Records from a collection
· · · · · · ·

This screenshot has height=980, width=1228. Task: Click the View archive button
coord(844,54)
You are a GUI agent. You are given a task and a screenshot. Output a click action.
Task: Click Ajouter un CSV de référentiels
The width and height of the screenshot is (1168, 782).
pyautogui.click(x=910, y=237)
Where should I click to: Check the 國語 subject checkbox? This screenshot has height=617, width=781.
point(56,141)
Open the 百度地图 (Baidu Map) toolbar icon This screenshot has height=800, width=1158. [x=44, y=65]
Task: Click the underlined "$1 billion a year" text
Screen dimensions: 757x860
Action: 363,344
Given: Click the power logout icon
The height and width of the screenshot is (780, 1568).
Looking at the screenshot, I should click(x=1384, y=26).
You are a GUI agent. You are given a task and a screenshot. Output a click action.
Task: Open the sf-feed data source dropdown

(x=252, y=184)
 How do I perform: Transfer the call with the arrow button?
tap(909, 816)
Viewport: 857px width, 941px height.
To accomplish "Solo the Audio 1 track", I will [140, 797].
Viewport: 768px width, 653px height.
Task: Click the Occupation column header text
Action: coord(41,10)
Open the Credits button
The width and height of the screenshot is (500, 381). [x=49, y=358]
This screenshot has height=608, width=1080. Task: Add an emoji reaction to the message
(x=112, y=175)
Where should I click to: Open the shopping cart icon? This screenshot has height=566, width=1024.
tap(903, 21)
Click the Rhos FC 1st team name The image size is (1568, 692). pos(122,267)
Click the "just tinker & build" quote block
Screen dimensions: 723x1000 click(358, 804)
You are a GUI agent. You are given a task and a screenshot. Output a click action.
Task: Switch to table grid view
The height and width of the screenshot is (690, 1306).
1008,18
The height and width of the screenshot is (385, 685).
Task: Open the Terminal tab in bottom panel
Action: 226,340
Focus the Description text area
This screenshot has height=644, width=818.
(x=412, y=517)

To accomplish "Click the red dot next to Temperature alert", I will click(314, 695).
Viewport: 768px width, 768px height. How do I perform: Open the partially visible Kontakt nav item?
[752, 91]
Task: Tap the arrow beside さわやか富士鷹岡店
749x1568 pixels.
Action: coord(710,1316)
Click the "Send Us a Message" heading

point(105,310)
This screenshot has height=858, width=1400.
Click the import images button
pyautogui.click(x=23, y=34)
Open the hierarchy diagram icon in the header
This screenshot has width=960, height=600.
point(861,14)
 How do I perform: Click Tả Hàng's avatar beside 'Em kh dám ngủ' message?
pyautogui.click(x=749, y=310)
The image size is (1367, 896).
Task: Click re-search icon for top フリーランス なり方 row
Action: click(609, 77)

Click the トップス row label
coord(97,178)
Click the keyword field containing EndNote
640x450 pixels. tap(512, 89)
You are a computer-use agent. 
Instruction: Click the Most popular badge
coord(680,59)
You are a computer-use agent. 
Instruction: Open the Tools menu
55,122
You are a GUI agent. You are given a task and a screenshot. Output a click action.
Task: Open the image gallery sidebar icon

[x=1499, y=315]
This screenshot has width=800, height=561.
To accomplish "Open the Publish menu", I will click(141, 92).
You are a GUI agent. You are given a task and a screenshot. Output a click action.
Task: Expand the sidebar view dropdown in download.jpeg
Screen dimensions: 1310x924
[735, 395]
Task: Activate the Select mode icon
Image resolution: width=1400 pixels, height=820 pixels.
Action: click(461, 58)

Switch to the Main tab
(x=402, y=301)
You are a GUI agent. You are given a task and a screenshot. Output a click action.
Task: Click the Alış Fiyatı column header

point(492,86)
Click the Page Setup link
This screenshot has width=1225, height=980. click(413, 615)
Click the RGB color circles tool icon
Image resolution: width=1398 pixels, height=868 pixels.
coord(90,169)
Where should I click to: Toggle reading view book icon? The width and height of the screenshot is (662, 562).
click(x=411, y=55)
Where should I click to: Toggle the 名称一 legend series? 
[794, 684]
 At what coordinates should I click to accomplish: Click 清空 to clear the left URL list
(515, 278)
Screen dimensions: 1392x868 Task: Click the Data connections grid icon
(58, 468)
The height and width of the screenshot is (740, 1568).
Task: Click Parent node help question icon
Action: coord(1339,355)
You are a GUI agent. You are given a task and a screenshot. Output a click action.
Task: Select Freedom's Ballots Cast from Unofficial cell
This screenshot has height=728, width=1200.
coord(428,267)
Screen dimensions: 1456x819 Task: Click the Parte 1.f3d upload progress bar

· · · · · · ·

Exercise prompt: Render every line of the rows above as a Markdown table with two columns, No. and Line, numbering each line in order and omitting blank lines.

Solution for this problem:
| No. | Line |
|---|---|
| 1 | This screenshot has height=980, width=1228. Task: Click the View archive button |
| 2 | coord(844,54) |
| 3 | You are a GUI agent. You are given a task and a screenshot. Output a click action. |
| 4 | Task: Click Ajouter un CSV de référentiels |
| 5 | The width and height of the screenshot is (1168, 782). |
| 6 | pyautogui.click(x=910, y=237) |
| 7 | Where should I click to: Check the 國語 subject checkbox? This screenshot has height=617, width=781. |
| 8 | point(56,141) |
| 9 | Open the 百度地图 (Baidu Map) toolbar icon This screenshot has height=800, width=1158. [x=44, y=65] |
| 10 | Task: Click the underlined "$1 billion a year" text |
| 11 | Screen dimensions: 757x860 |
| 12 | Action: 363,344 |
| 13 | Given: Click the power logout icon |
| 14 | The height and width of the screenshot is (780, 1568). |
| 15 | Looking at the screenshot, I should click(x=1384, y=26). |
| 16 | You are a GUI agent. You are given a task and a screenshot. Output a click action. |
| 17 | Task: Open the sf-feed data source dropdown |
| 18 | (x=252, y=184) |
| 19 |  How do I perform: Transfer the call with the arrow button? |
| 20 | tap(909, 816) |
| 21 | Viewport: 857px width, 941px height. |
| 22 | To accomplish "Solo the Audio 1 track", I will [140, 797]. |
| 23 | Viewport: 768px width, 653px height. |
| 24 | Task: Click the Occupation column header text |
| 25 | Action: coord(41,10) |
| 26 | Open the Credits button |
| 27 | The width and height of the screenshot is (500, 381). [x=49, y=358] |
| 28 | This screenshot has height=608, width=1080. Task: Add an emoji reaction to the message |
| 29 | (x=112, y=175) |
| 30 | Where should I click to: Open the shopping cart icon? This screenshot has height=566, width=1024. |
| 31 | tap(903, 21) |
| 32 | Click the Rhos FC 1st team name The image size is (1568, 692). pos(122,267) |
| 33 | Click the "just tinker & build" quote block |
| 34 | Screen dimensions: 723x1000 click(358, 804) |
| 35 | You are a GUI agent. You are given a task and a screenshot. Output a click action. |
| 36 | Task: Switch to table grid view |
| 37 | The height and width of the screenshot is (690, 1306). |
| 38 | 1008,18 |
| 39 | The height and width of the screenshot is (385, 685). |
| 40 | Task: Open the Terminal tab in bottom panel |
| 41 | Action: 226,340 |
| 42 | Focus the Description text area |
| 43 | This screenshot has height=644, width=818. |
| 44 | (x=412, y=517) |
| 45 | To accomplish "Click the red dot next to Temperature alert", I will click(314, 695). |
| 46 | Viewport: 768px width, 768px height. How do I perform: Open the partially visible Kontakt nav item? |
| 47 | [752, 91] |
| 48 | Task: Tap the arrow beside さわやか富士鷹岡店 |
| 49 | 749x1568 pixels. |
| 50 | Action: coord(710,1316) |
| 51 | Click the "Send Us a Message" heading |
| 52 | point(105,310) |
| 53 | This screenshot has height=858, width=1400. |
| 54 | Click the import images button |
| 55 | pyautogui.click(x=23, y=34) |
| 56 | Open the hierarchy diagram icon in the header |
| 57 | This screenshot has width=960, height=600. |
| 58 | point(861,14) |
| 59 |  How do I perform: Click Tả Hàng's avatar beside 'Em kh dám ngủ' message? |
| 60 | pyautogui.click(x=749, y=310) |
| 61 | The image size is (1367, 896). |
| 62 | Task: Click re-search icon for top フリーランス なり方 row |
| 63 | Action: click(609, 77) |
| 64 | Click the トップス row label |
| 65 | coord(97,178) |
| 66 | Click the keyword field containing EndNote |
| 67 | 640x450 pixels. tap(512, 89) |
| 68 | You are a computer-use agent.  |
| 69 | Instruction: Click the Most popular badge |
| 70 | coord(680,59) |
| 71 | You are a computer-use agent.  |
| 72 | Instruction: Open the Tools menu |
| 73 | 55,122 |
| 74 | You are a GUI agent. You are given a task and a screenshot. Output a click action. |
| 75 | Task: Open the image gallery sidebar icon |
| 76 | [x=1499, y=315] |
| 77 | This screenshot has width=800, height=561. |
| 78 | To accomplish "Open the Publish menu", I will click(141, 92). |
| 79 | You are a GUI agent. You are given a task and a screenshot. Output a click action. |
| 80 | Task: Expand the sidebar view dropdown in download.jpeg |
| 81 | Screen dimensions: 1310x924 |
| 82 | [735, 395] |
| 83 | Task: Activate the Select mode icon |
| 84 | Image resolution: width=1400 pixels, height=820 pixels. |
| 85 | Action: click(461, 58) |
| 86 | Switch to the Main tab |
| 87 | (x=402, y=301) |
| 88 | You are a GUI agent. You are given a task and a screenshot. Output a click action. |
| 89 | Task: Click the Alış Fiyatı column header |
| 90 | point(492,86) |
| 91 | Click the Page Setup link |
| 92 | This screenshot has width=1225, height=980. click(413, 615) |
| 93 | Click the RGB color circles tool icon |
| 94 | Image resolution: width=1398 pixels, height=868 pixels. |
| 95 | coord(90,169) |
| 96 | Where should I click to: Toggle reading view book icon? The width and height of the screenshot is (662, 562). |
| 97 | click(x=411, y=55) |
| 98 | Where should I click to: Toggle the 名称一 legend series?  |
| 99 | [794, 684] |
| 100 |  At what coordinates should I click to accomplish: Click 清空 to clear the left URL list |
| 101 | (515, 278) |
| 102 | Screen dimensions: 1392x868 Task: Click the Data connections grid icon |
| 103 | (58, 468) |
| 104 | The height and width of the screenshot is (740, 1568). |
| 105 | Task: Click Parent node help question icon |
| 106 | Action: coord(1339,355) |
| 107 | You are a GUI agent. You are given a task and a screenshot. Output a click action. |
| 108 | Task: Select Freedom's Ballots Cast from Unofficial cell |
| 109 | This screenshot has height=728, width=1200. |
| 110 | coord(428,267) |
| 111 | Screen dimensions: 1456x819 Task: Click the Parte 1.f3d upload progress bar |